From ce9725b8fcf33876079595c04282fbc3d122a4da Mon Sep 17 00:00:00 2001
From: Daniel Bevenius <daniel.bevenius@gmail.com>
Date: Sat, 10 Aug 2024 11:10:53 +0200
Subject: [PATCH] docs: add note about CLS pooling

---
 notes/embeddings.md | 10 +++++++++-
 1 file changed, 9 insertions(+), 1 deletion(-)

diff --git a/notes/embeddings.md b/notes/embeddings.md
index d96240fc..006c8481 100644
--- a/notes/embeddings.md
+++ b/notes/embeddings.md
@@ -557,6 +557,14 @@ representation of this token in the context of the entire sequence.

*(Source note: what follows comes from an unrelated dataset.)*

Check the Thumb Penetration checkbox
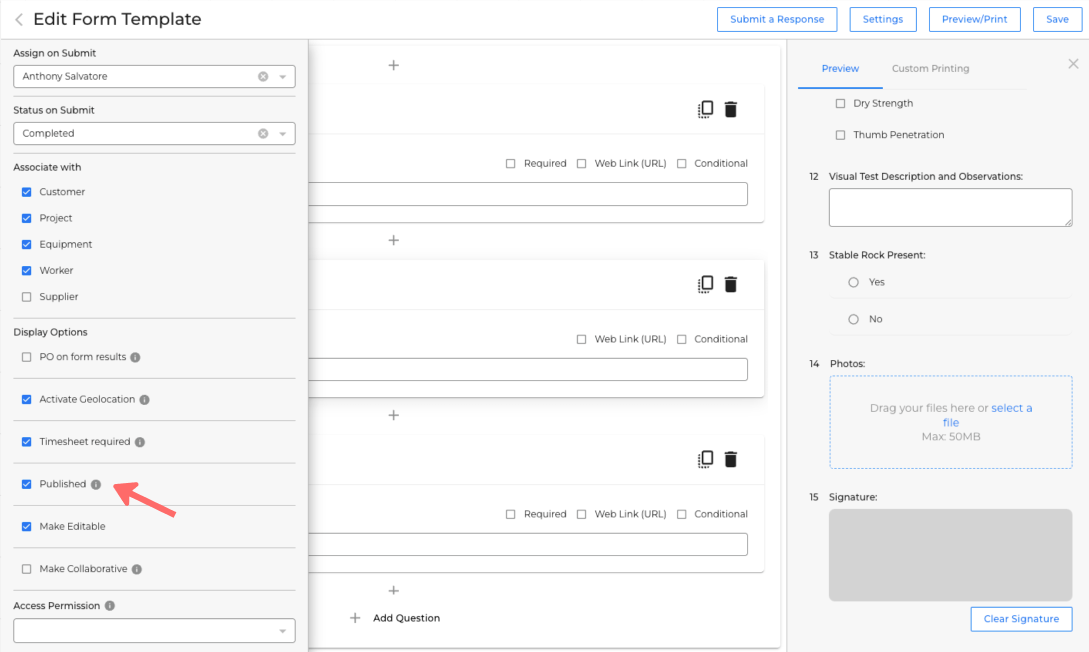1089x652 pixels. [x=840, y=135]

 The effectiveness of last pooling can vary depending on the specific
 architecture of the model. Some models might be better at encoding full-sequence
 information into the final token than others.
-s
 
+And then we have the `CLS` (Classification) pooling which is the same as last
+pooling but it will only use the first token embedding in the sequence which is
+the special `cls` token embedding.
+This approach is inspired by models like BERT, which use a special [CLS] token
+at the beginning of each sequence. The idea is that during training, the model
+learns to encode sequence-level information into this first token.
+This method assumes that the first token can adequately represent the entire
+sequence, which may or may not be true depending on the model's architecture
+and training.